Could we build Oceanix City in the middle of the ocean? This futuristic idea was designed by the Bjarke Ingels Group with MIT’s Center for Ocean Engineering and Oceanix’s engineers. It was proposed in support of the UN’s New Urban Agenda in response to the state of emergency regarding people being displaced by the rising sea level.
The high cost of keeping these cities afloat – literally – would make implementation in the near future difficult, but the technology to spread floating cities across oceans has been around for centuries – though it at a high price. Now that we have floating levee technology, will we use it to build entire countries from the ground (or sea) up?
What is Oceanix City, and why will we need it?
Oceanix City is a design for a floating city that answers the question, “Where will people live when their home countries are underwater due to climate change?” Countries such as Kiribati, 33 islands in the middle of the Pacific, are one example of the problem facing some with waters rising because of global warming.
Ghoramara Island in India has seen erosion displace entire families. Inhabitants on some islands or atolls can’t travel to their country’s mainland because there is no continental or elevated land to go to.

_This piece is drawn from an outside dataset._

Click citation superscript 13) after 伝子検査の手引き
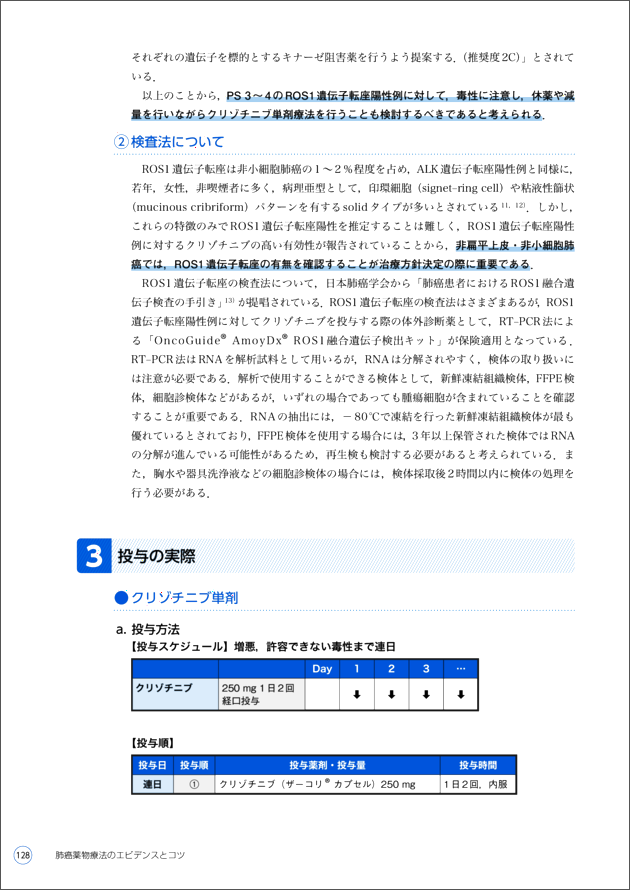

The UN set forth a risky proposal: instead of being displaced by the climate and fleeing to another country, would it be possible to create floating islands where those are going underwater? Ideas were thrown around, and there was a surge of floating city designs: Lilypad, Artisanopolis, Storm Makes Sense of Shelter, and Prismatic Module Island.
Oceanix’s captivating, aesthetic rendering features a modular floating building with a fractal design and two-hectare neighborhoods. But, just as everything can be made to work on paper in engineering, computer design modeling allows realistic visualization of all sorts of ideas. Has anything like this ever been done before? Yes – and no.
Floating “cities” are nothing new under the Sun
In 285 AD, during the military campaign against the Wu Dynasty, one of the most unusual warships in the ancient world was designed: a sort of moving castle called a louchuan. Chinese siege weapons were set up for river skirmishes, and out-of-place items like ovens and stables were sometimes included on ships.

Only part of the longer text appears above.